A solarium, oppressively hot and moist. Leah in the corner, seated in a straight-backed garden chair of wrought iron, young potted roses at her feet. She wore white. The white rollneck sweater Gabriel had given her for her last birthday. The white trousers he had bought for her during a summer holiday in Crete. Gabriel tried to remember the year but couldn’t. There seemed to be only Leah before Vienna and Leah after Vienna. She sat with a schoolgirl’s primness, looking away across the expanse of the lawn. Her hair had been cut institutionally short. Her feet were bare.

She turned her head as Gabriel stepped forward. For the first time he could see the swath of scarring on the right side of her face. As always it made him feel violently cold. Then he saw her hands, or what was left of her hands. The hard white scar tissue reminded him of the exposed canvas of a damaged painting. He wished he could simply mix a bit of pigment on his palette and put her back to normal.

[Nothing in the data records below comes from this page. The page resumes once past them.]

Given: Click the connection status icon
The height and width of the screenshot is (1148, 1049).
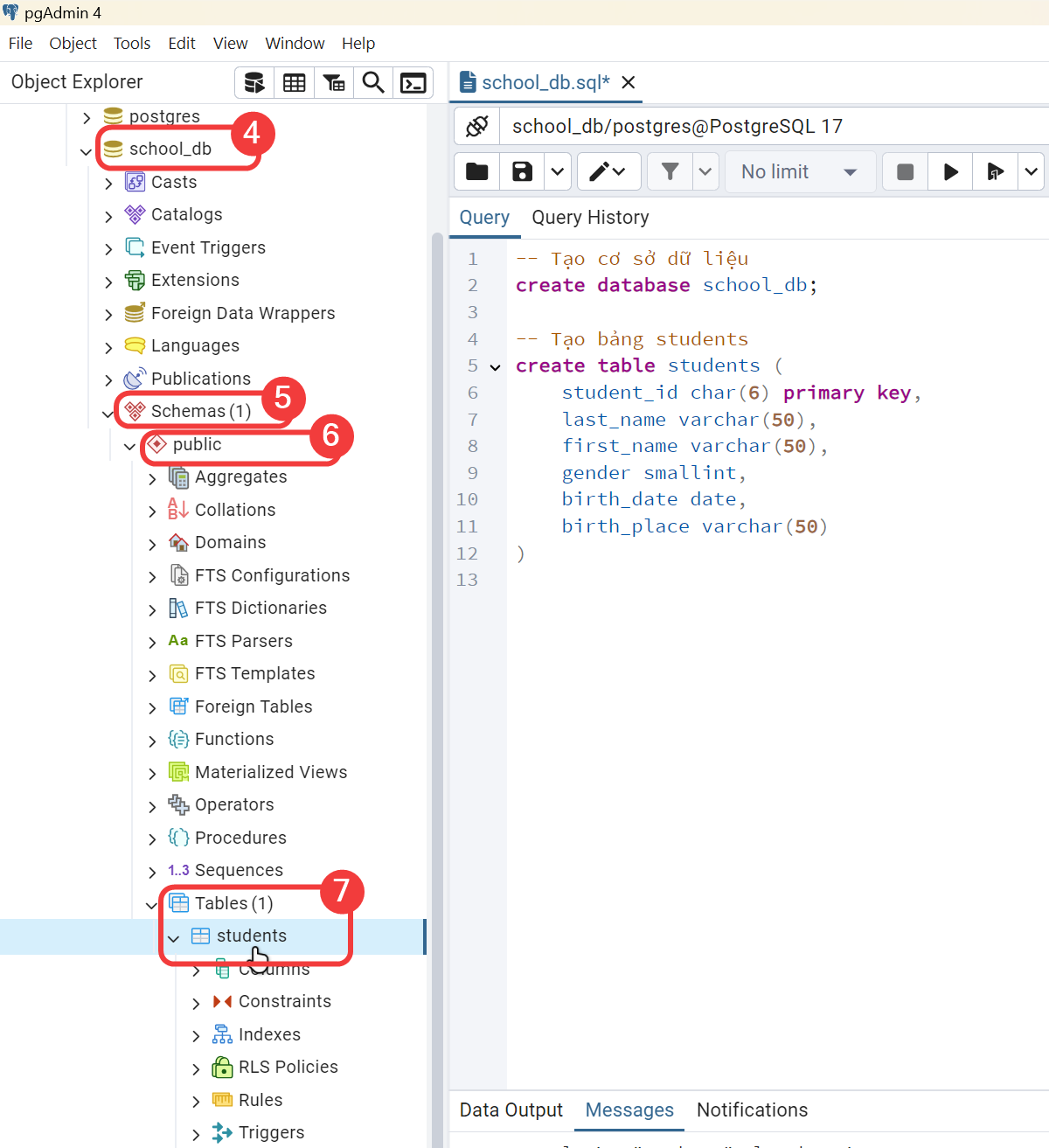Looking at the screenshot, I should tap(477, 127).
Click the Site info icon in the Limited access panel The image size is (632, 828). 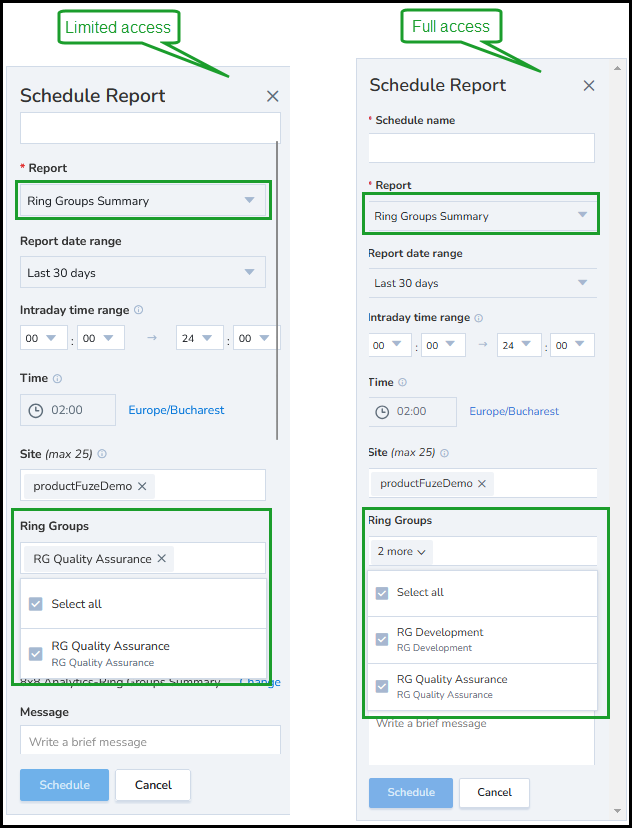click(102, 454)
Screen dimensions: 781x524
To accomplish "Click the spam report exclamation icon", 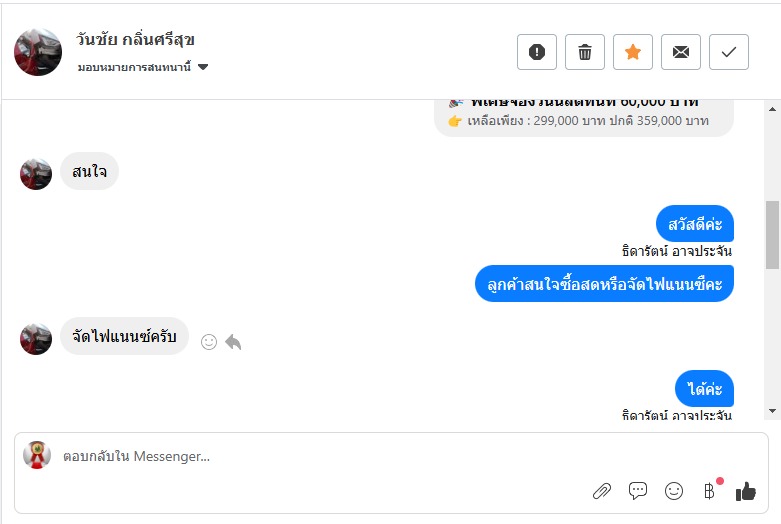I will pos(537,52).
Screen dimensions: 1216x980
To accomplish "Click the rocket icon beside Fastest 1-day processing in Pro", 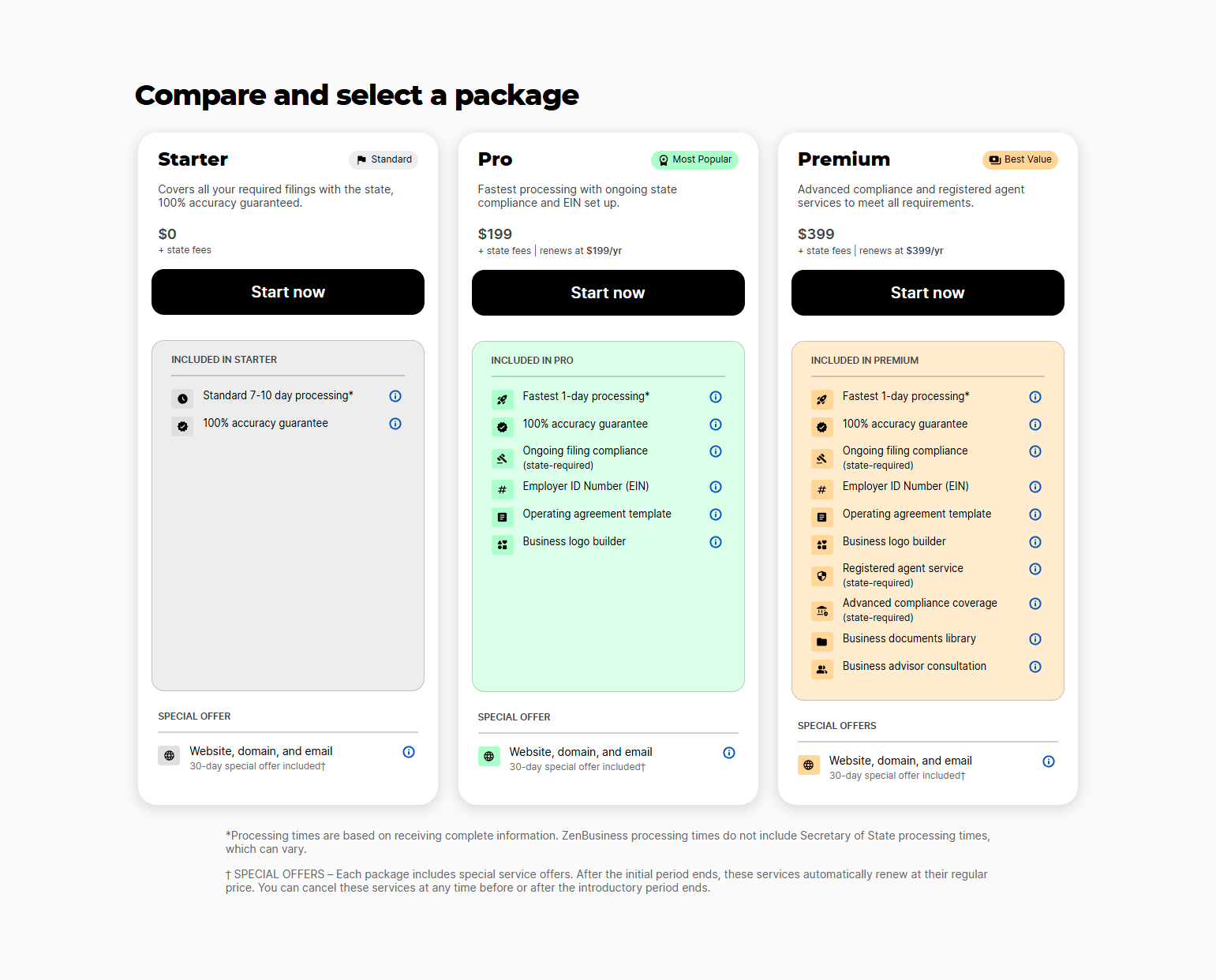I will [x=503, y=399].
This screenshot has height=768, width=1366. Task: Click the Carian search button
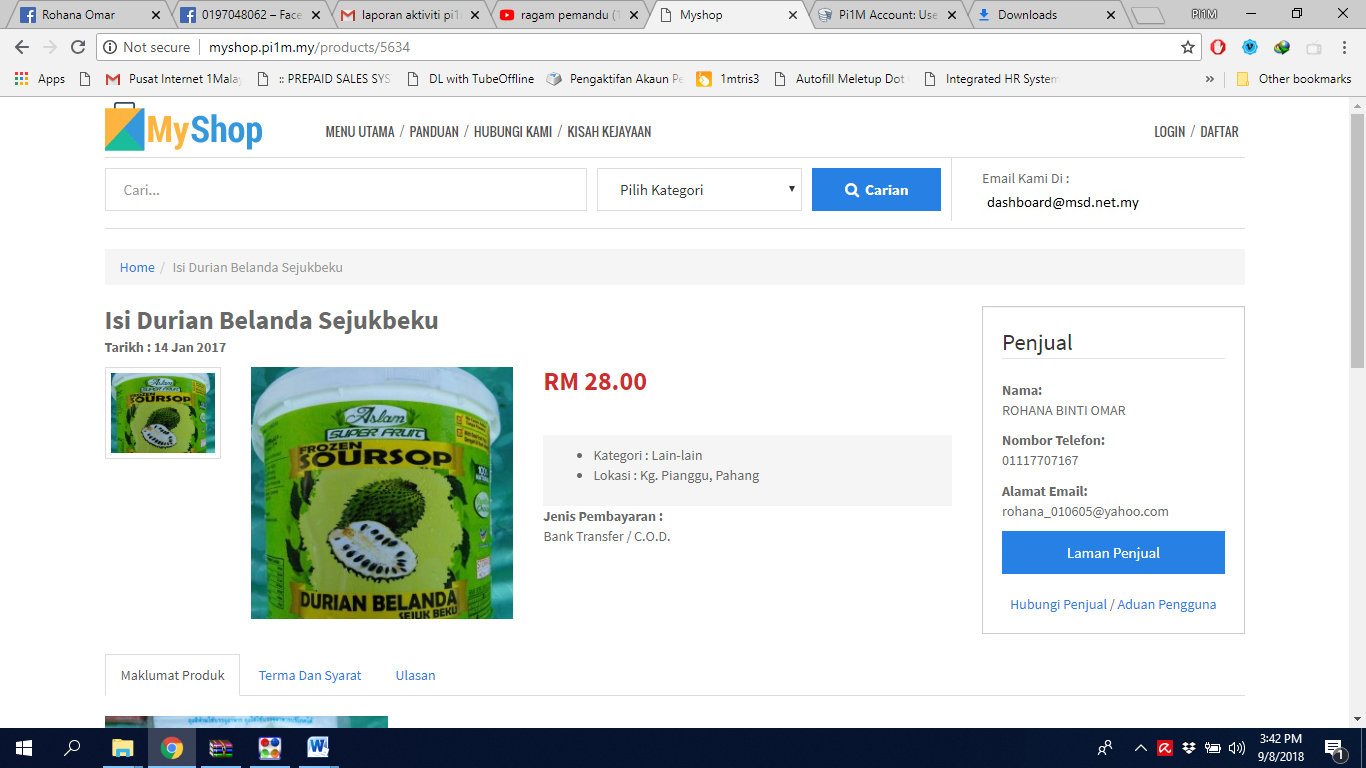[x=876, y=190]
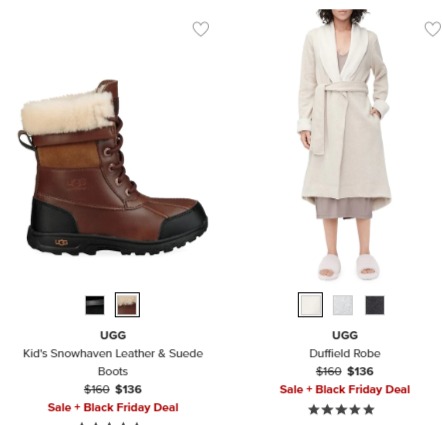Click the crossed-out $160 price under robe
This screenshot has height=425, width=443.
tap(329, 371)
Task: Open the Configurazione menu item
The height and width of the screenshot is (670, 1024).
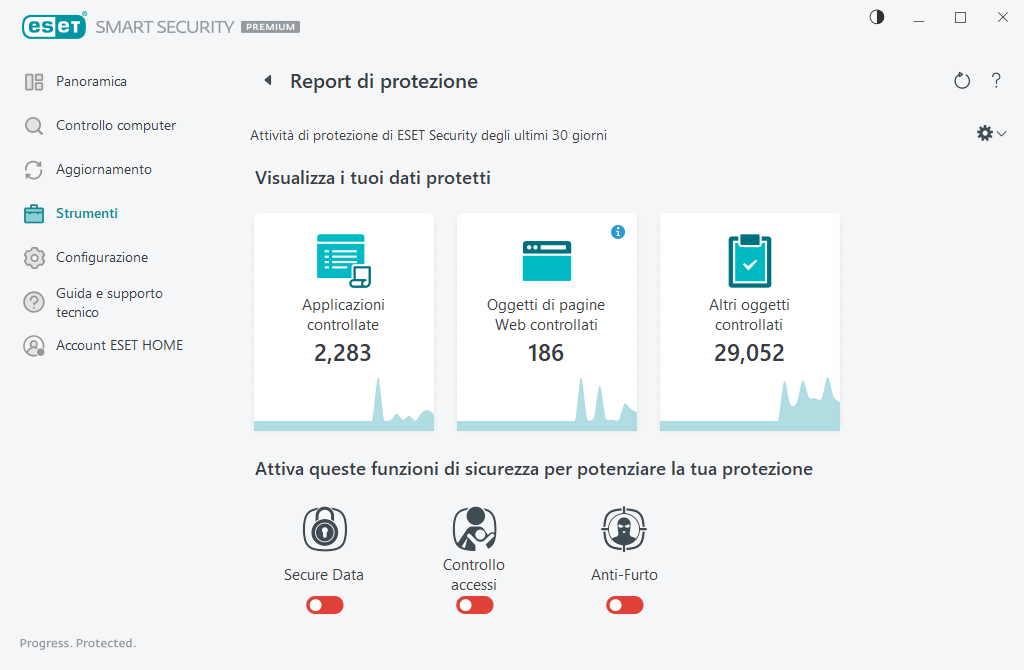Action: pos(101,258)
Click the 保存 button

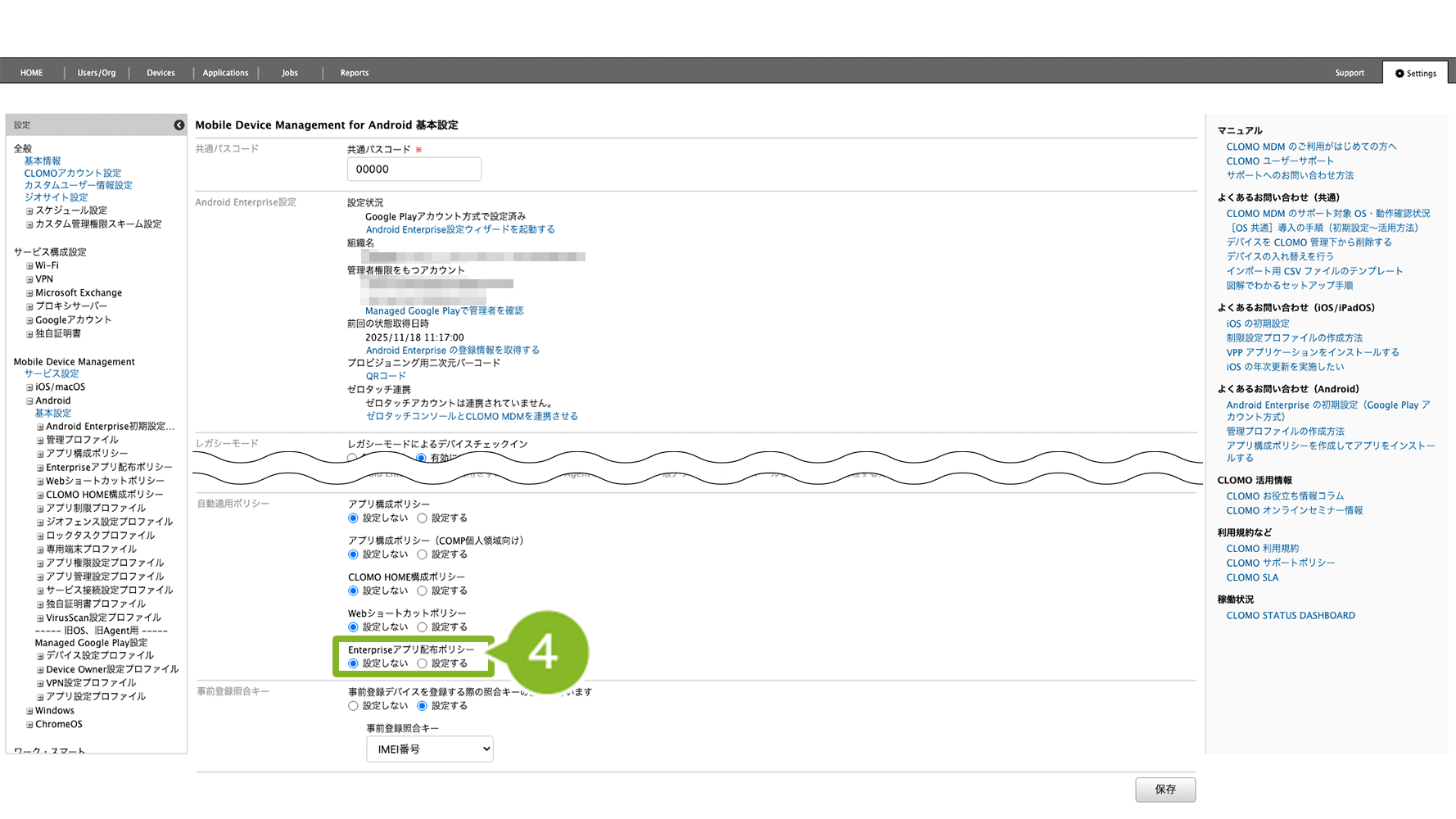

He kissed her forehead, smelled her hair for the familiar traces of lavender and lemon, but instead there was only the oppressive moisture of the solarium and the stench of plants in an enclosed space. Avery had left a second chair, which Gabriel pulled a few inches closer. Leah flinched as the wrought-iron legs scraped over the floor. He murmured an apology and sat down. Leah looked away.

It was always like this. It wasn’t Leah sitting next to him, only a monument to Leah. A gravestone. He used to try to talk to her, but now he was content to just sit in her presence. He followed her gaze across the misty landscape and wondered what she was looking at. There were days, according to Avery, when she just sat and relived it over and over again in excruciatingly vivid detail, unable, or unwilling, to make it stop. Gabriel couldn’t imagine her suffering. He had been permitted to carry on with some semblance of his life, but Leah had been stripped of everything-her child, her body, her sanity. Everything but her memory. Gabriel feared that her grip on life, however tenuous, was somehow linked to his continued fidelity. If he allowed himself to fall in love with someone else, Leah would die.

After forty-five minutes he stood and pulled on his jacket; then he crouched at her feet with his hands resting on her knees. She looked over his head for a few seconds before lowering her eyes and meeting his gaze. “I have to go,” he said. Leah made no movement.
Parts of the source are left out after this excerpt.